В слове, которое я подчеркнул вслед за Константином Рудницким, тоже объяснение, почему избиваемый дворник Пахомов воспринимается без сентиментов. Писатель-интеллигент непременно бы пожалел «бедного человека» и был бы прав, — но прав и народ, к которому так естественно и охотно пошел на выучку «барин» Сухово-Кобылин. Фарсовая насмешливость балагана или петрушечного театра тотальна, и сумеем ли мы припомнить или вообразить случай, чтобы в нем, в знаменитом былом балагане, опасно и дерзко потешаясь над околоточным или попом, трогательно вздыхали бы над униженной участью себе подобных?
Это, как было обещано, второе. Теперь о третьем.
«Ох…Дворника под арест.
Пахомов (на коленях). Ваше высокородие, — не погубите!..
Ох. Ни, ни. Нельзя, любезный.
Пахомов. Помилуйте, сударь, кто же будет улицу месть?
Ох. А у тебя есть жена?
Пахомов. Как жены не быть: жена есть.
Ох. Ну жена и выметет.
Пахомов. Где ж ей месть, — она не выметет.
Ох. А городовой придет, — да палку возьмет, вот она и выметет.
Пахомов. Ну разве городовой палку возьмет».
Прямой повтор. Вновь испытанный прием из арсенала старого доброго — а вернее, как раз злого — фарса. Но сейчас речь не о том.
— Князь Мещерский писал:
«Есть нечто на Руси в виде бесспорной истины, сознаваемой народом. Это сознание нужды розог… Куда ни пойдешь, везде в народе один вопль: секите, секите, а в ответ на это власть имущие в России говорят: все, кроме розог. И в результате этого противоречия: страшная распущенность, разрушение авторитета отца в семье, пьянство, преступления и т. д.»
И это не дикий голос беглого сумасшедшего, которого по всему городу разыскивают служители желтого дома, а глас одного из идейных столпов эпохи Александра III, такого, чье мракобесие доходило до оппозиционности.

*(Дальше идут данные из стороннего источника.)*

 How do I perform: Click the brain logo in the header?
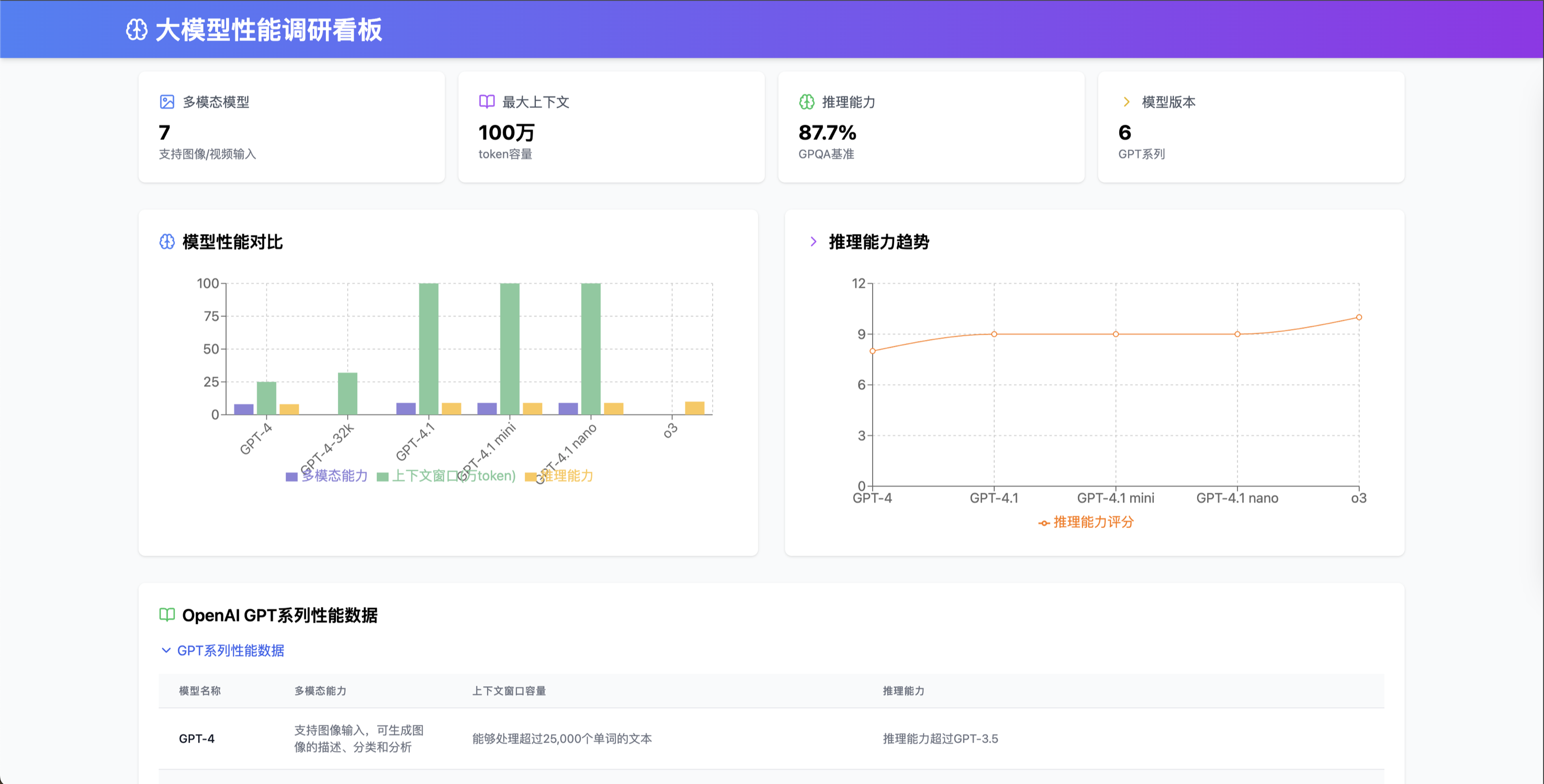(x=137, y=29)
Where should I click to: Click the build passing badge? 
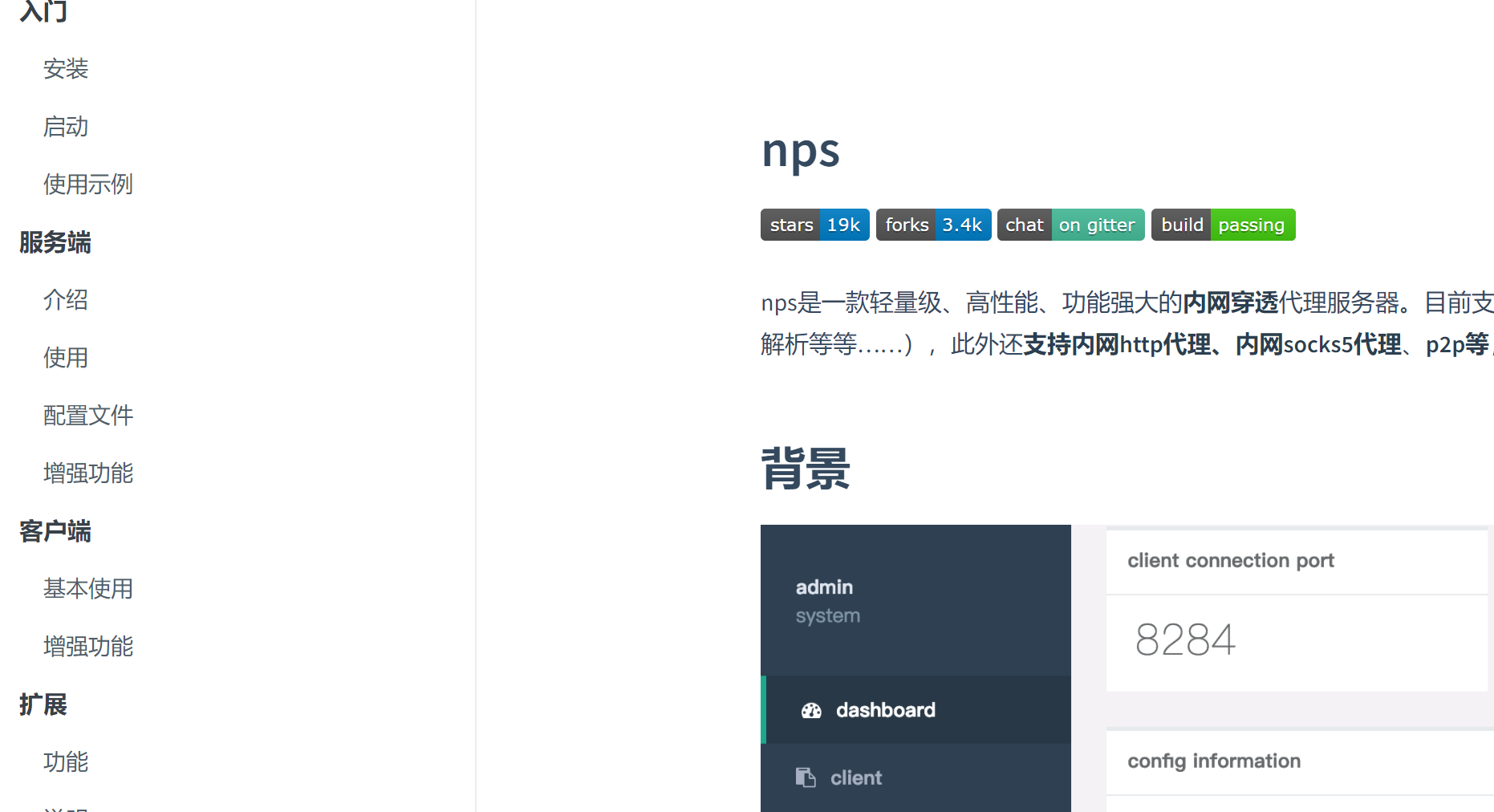(x=1223, y=225)
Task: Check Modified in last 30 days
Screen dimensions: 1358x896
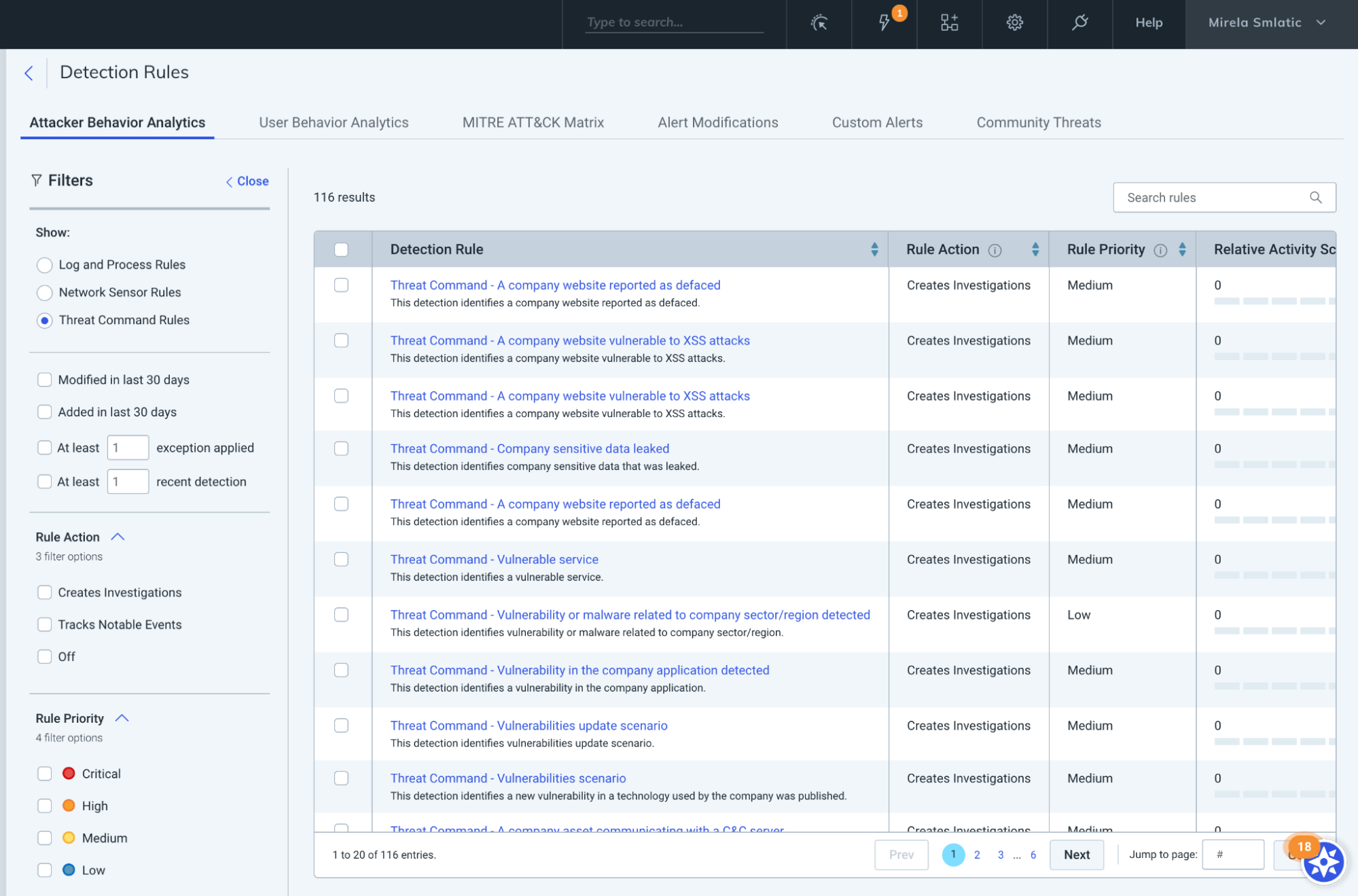Action: pyautogui.click(x=45, y=380)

Гимна розгам народ не пел. О необходимости их отнюдь не вопил, — вот под ними, под розгами, поротые покрикивали-таки, случалось; и нередко. Но то спокойное удовлетворение, — точь-в-точь как у Людмилы Спиридоновой, — с каким Пахомов, сам только что битый, принимает известие, что за нерадивость или за неумение жене крепко достанется от городового, его врожденная убежденность, что палкой очень возможно исправлять нравы и даже учить ремеслу, его покорность, его готовность сносить этакий порядок — все это, увы, не злая выдумка сочинителя. И подобное состояние, которое прививало и не могло не привить рабство, Сухово-Кобылину было явственно видно и до презрительности ненавистно.
Превосходно высказался Анатолий Горелов, автор немногостраничной работы о нем:
«Наперекор гоголевской традиции, Сухово-Кобылин не жалеет «маленького человека», ибо полагает, что в змеином обществе маленький человек отлично оскотинится и станет преопаснейшей общественной чумой.
…Для Сухово-Кобылина нет проблемы «маленького человека» в его социальной подавленности, в его «униженности и оскорбленности».